Add nbtree high key "continuescan" optimization.

Teach nbtree forward index scans to check the high key before moving to the right sibling page in the hope of finding that it isn't actually necessary to do so. The new check may indicate that the scan definitely cannot find matching tuples to the right, ending the scan immediately. We already opportunistically force a similar "continuescan orientated" key check of the final non-pivot tuple when it's clear that it cannot be returned to the scan due to being dead-to-all. The new high key check is complementary. The new approach for forward scans is more effective than checking the final non-pivot tuple, especially with composite indexes and non-unique indexes. The improvements to the logic for picking a split point added by commit fab25024 make it likely that relatively dissimilar high keys will appear on a page. A distinguishing key value that can only appear on non-pivot tuples on the right sibling page will often be present in leaf page high keys. Since forcing the final item to be key checked no longer makes any difference in the case of forward scans, the existing extra key check is now only used for backwards scans. Backward scans continue to opportunistically check the final non-pivot tuple, which is actually the first non-pivot tuple on the page (not the last). Note that even pg_upgrade'd v3 indexes make use of this optimization. Author: Peter Geoghegan, Heikki Linnakangas Reviewed-By: Heikki Linnakangas Discussion: https://postgr.es/m/CAH2-WzkOmUduME31QnuTFpimejuQoiZ-HOf0pOWeFZNhTMctvA@mail.gmail.com
author: Peter Geoghegan <pg@bowt.ie> 2019-03-23 11:01:53 -0700
committer: Peter Geoghegan <pg@bowt.ie> 2019-03-23 11:01:53 -0700
commit: 29b64d1de7c77ffb5cb10696693e6ed8a6fc481c (patch)

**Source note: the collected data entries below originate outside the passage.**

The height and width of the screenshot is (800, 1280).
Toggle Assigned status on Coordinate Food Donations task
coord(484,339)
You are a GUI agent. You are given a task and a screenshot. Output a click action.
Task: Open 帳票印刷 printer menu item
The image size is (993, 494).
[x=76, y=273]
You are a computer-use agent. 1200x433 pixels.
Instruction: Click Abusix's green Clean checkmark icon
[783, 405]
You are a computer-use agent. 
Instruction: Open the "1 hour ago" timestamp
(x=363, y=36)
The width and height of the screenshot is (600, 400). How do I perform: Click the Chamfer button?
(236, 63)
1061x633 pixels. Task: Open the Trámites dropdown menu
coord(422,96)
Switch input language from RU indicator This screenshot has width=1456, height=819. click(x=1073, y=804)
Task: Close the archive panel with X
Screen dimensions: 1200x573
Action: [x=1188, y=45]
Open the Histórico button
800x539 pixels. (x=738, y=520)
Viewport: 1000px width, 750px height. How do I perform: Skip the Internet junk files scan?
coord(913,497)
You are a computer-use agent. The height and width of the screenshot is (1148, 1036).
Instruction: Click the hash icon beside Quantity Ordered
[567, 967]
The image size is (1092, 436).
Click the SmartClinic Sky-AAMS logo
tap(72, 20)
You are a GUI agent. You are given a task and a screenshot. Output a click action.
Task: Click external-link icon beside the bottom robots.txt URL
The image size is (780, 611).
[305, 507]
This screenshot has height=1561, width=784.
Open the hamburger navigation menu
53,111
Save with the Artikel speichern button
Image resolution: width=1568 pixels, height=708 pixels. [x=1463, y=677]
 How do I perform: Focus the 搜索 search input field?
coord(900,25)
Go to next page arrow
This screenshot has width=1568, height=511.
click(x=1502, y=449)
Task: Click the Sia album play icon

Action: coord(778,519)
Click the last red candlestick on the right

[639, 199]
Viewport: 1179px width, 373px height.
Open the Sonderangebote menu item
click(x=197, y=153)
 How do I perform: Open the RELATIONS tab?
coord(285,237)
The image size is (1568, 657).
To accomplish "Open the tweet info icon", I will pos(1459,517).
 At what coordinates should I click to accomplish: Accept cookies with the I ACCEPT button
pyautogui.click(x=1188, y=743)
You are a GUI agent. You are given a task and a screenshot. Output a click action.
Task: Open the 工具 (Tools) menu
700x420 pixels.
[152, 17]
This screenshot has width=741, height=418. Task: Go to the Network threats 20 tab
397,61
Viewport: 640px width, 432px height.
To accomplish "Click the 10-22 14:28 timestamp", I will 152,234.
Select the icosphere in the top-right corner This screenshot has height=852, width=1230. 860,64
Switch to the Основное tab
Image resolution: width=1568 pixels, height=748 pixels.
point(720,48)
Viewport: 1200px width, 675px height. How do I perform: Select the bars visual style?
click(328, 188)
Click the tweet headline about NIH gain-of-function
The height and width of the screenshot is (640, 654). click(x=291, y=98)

tree: 373820a2b6b973c0ef84cb1769ed80db7c04dd20 /src/backend/access/nbtree/nbtsearch.c
parent: 4ba96d1b82d694fead0ac709f9429cbb7ea89cb0 (diff)
download: postgresql-29b64d1de7c77ffb5cb10696693e6ed8a6fc481c.tar.gz
postgresql-29b64d1de7c77ffb5cb10696693e6ed8a6fc481c.zip
1 files changed, 78 insertions, 9 deletions
diff --git a/src/backend/access/nbtree/nbtsearch.c b/src/backend/access/nbtree/nbtsearch.c
index 5643dd4d884..7ed4e01bd39 100644
--- a/src/backend/access/nbtree/nbtsearch.c
+++ b/src/backend/access/nbtree/nbtsearch.c
@@ -1406,8 +1406,8 @@ _bt_readpage(IndexScanDesc scan, ScanDirection dir, OffsetNumber offnum)
 	OffsetNumber minoff;
 	OffsetNumber maxoff;
 	int			itemIndex;
-	IndexTuple	itup;
 	bool		continuescan;
+	int			indnatts;
 
 	/*
 	 * We must have the buffer pinned and locked, but the usual macro can't be
@@ -1427,6 +1427,8 @@ _bt_readpage(IndexScanDesc scan, ScanDirection dir, OffsetNumber offnum)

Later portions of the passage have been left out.